▶ [Фрагмент документа]:

:::

Богданов, включая в свою организационную науку искусство и литературу, таким образом, завершает круг. Богдановым мы закончим обзор технических родственников» литературного конструктивизма, разбросанных по всем этажам культуры.
Теперь мы видим, каким образом грузофикация поэзии у конструктивистов, более глубокое конструктивное понимание стиха соприкасается со всем стилем современного технического прогресса. Например, одним из формальных требований конструктивистов является требование употребления эпитетов, размера, ритмов, характеристик, близких к теме (принцип локальной семантики). Очевидно, что по тенденции своей это механический принцип. Если же механически его применять, то он ведет к обеднению, а не обогащению поэзии В своем наиболее простом виде локальный принцип выражается в развернутой метафоре, когда один образ проводится через все произведение. Этот прием общеупотребителен. Мы найдем его у многих поэтов. Но суть литературного диалектического конструктивизма отнюдь не в сознательной «рационализации» стиха. Суть только в некоторой тенденции, в некотором уклоне, совпадающем по смыслу с ходом всех технических процессов. Этой своей стороной конструктивизм отвечает общим назревшим потребностям технической культуры. Этой своей стороной литературный конструктивизм сигнализирует, что сдвиг, уплотнение верхушек культуры действительно происходит и каким-то боком захватывает и искусство — эту по смыслу своему совершенно не механическую, совершенно не конструктивистскую область. Суть в том, что поэзия, абсолютно противоположная всяким механическим тенденциям, дает отклик на эту противоречивую ей тенденцию конструктивизма. Метафизический конструктивизм (т. е. доведенный до конца по правилам формальной логики) должен был бы упразднить, уничтожить искусство. Так, между прочим, и рассуждают лефовские теоретики. В литературном же конструктивизме момент механической «рационализации» есть только диалектический оттенок, призвук, эхо на голос нашей технической эпохи. Вот в каком смысле надо понимать. формальные положения поэтического конструктивизма.
Как это практически делается, например, у Ильи Сельвинского или Веры Инбер — «сознательно или «бессознательно», по голосу холодного рассудка или «когда божественный глагол до слуха чуткого коснется», — это в конце концов неважно. Это дело поэтической кухни или, как она называется, психологии творчества.

:::

▶ [Собранные данные]:
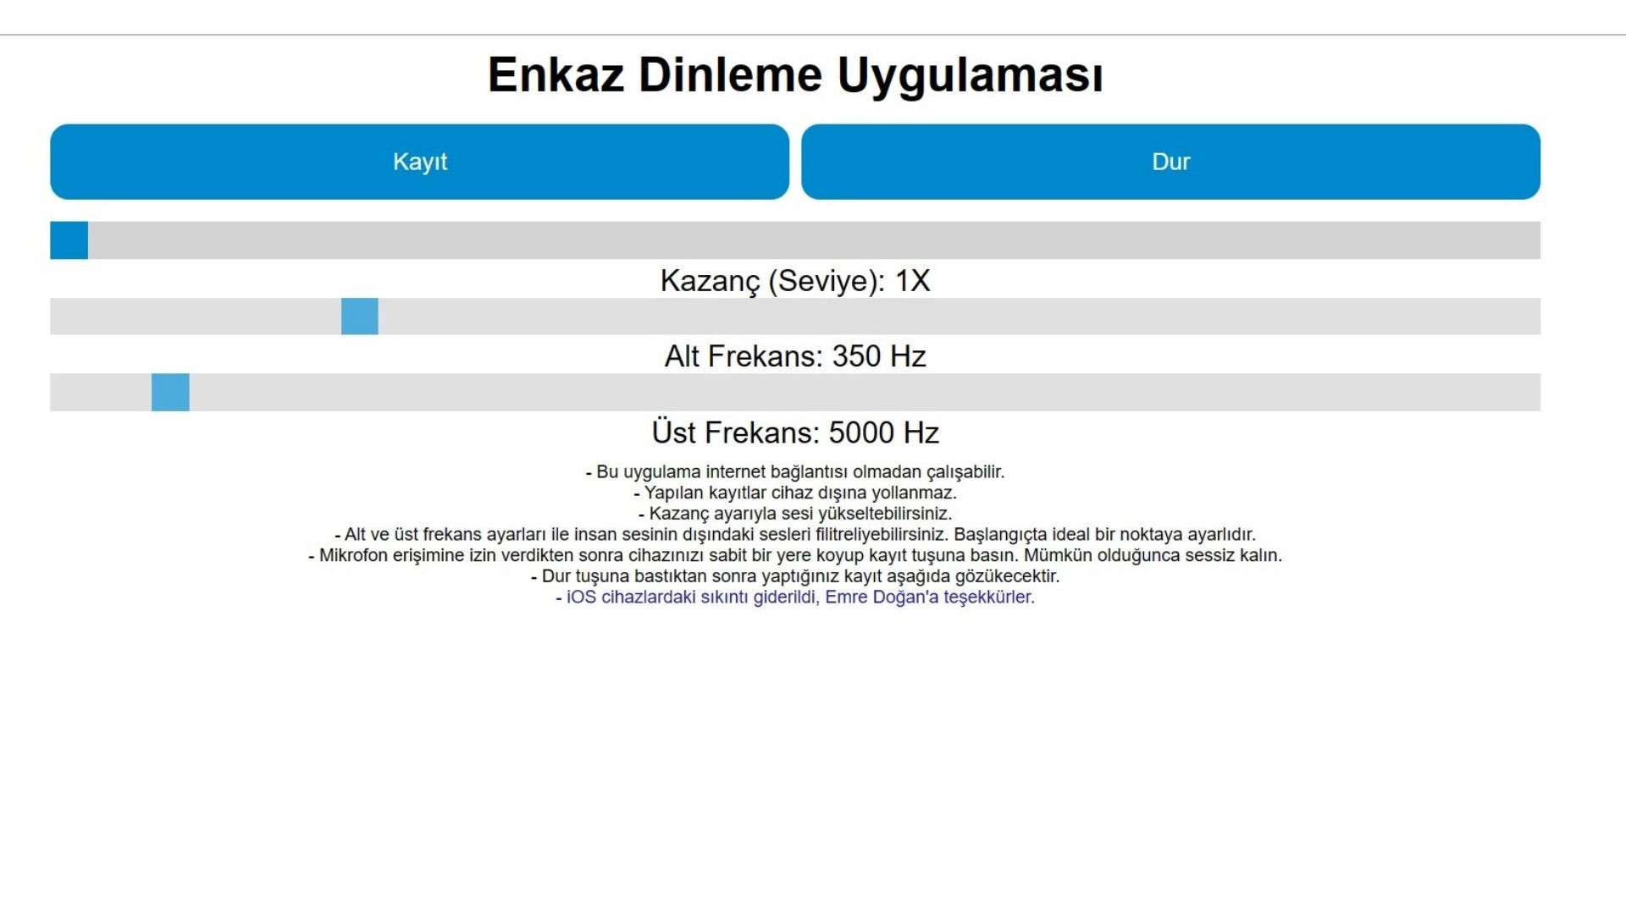This screenshot has height=914, width=1626.
Task: Click the Üst Frekans: 5000 Hz label
Action: 795,432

:::

▶ [Поставленная задача]: Продолжите текст о литературном конструктивизме, начав сразу после его последнего предложения.

▶ [Результат упражнения]:
Господство темы, инфляция методов прозы в поэзию — все это, формально-существенное у конструктивистов, в связи со всем вышеизложенным приобретает также новое освещение. Это не только реакция против лирики футуристов, но тоже в известном смысле внесение организационных элементов в литературу. А что такое теория тактометрического стиха конструктивистов (стиха музыкального счета), разработанная Александром Квятковским? Организационный смысл ее в том, что она дает новую, более емкую измерительную единицу стиха, более емкий дематериализованный упор. Тактометр кратная единица по отношению к прежним, более грубым членениям стиха: ямбу, хорею, амфибрахию и т. д. На всем вышеразвернутом фоне грузофикации культуры теория А.Квятковского тоже своего рода симптом времени.
— Слышишь, муза? — точно спрашивает снизу забойщик производственной техники.
— Слышу, батько, — отвечает поэзия.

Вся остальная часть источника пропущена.